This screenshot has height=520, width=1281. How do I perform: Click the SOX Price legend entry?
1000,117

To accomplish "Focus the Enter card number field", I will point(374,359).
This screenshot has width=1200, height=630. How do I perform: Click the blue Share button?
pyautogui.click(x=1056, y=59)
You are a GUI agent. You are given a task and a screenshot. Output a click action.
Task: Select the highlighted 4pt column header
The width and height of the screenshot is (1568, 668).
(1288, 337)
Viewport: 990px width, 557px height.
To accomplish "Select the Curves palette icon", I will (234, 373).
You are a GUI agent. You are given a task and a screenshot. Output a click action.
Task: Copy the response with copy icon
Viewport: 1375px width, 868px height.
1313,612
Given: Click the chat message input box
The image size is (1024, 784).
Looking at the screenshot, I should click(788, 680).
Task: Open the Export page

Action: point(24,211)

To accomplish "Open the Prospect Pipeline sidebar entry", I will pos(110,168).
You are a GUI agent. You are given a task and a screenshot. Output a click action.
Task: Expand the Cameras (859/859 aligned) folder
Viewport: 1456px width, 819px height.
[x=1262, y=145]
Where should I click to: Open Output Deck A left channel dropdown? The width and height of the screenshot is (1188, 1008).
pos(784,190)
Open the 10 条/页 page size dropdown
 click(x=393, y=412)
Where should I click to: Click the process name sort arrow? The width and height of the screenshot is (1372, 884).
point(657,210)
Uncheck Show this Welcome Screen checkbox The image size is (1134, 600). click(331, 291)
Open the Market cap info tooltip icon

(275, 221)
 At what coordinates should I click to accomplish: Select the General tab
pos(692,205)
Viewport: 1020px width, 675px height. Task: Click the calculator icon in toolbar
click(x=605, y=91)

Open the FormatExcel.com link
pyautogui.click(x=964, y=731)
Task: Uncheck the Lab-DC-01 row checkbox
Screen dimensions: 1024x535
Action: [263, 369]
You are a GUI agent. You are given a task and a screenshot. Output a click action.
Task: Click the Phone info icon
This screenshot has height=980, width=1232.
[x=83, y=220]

_Description of the task:_
Rewrite the entries from their first line through the line containing "I will pos(110,168).", inclusive, as a numbered list that omits blank lines.

_Final result:_
1. This screenshot has height=520, width=1281. How do I perform: Click the SOX Price legend entry?
2. 1000,117
3. To accomplish "Focus the Enter card number field", I will point(374,359).
4. This screenshot has width=1200, height=630. How do I perform: Click the blue Share button?
5. pyautogui.click(x=1056, y=59)
6. You are a GUI agent. You are given a task and a screenshot. Output a click action.
7. Task: Select the highlighted 4pt column header
8. The width and height of the screenshot is (1568, 668).
9. (1288, 337)
10. Viewport: 990px width, 557px height.
11. To accomplish "Select the Curves palette icon", I will (234, 373).
12. You are a GUI agent. You are given a task and a screenshot. Output a click action.
13. Task: Copy the response with copy icon
14. Viewport: 1375px width, 868px height.
15. 1313,612
16. Given: Click the chat message input box
17. The image size is (1024, 784).
18. Looking at the screenshot, I should click(788, 680).
19. Task: Open the Export page
20. Action: point(24,211)
21. To accomplish "Open the Prospect Pipeline sidebar entry", I will pos(110,168).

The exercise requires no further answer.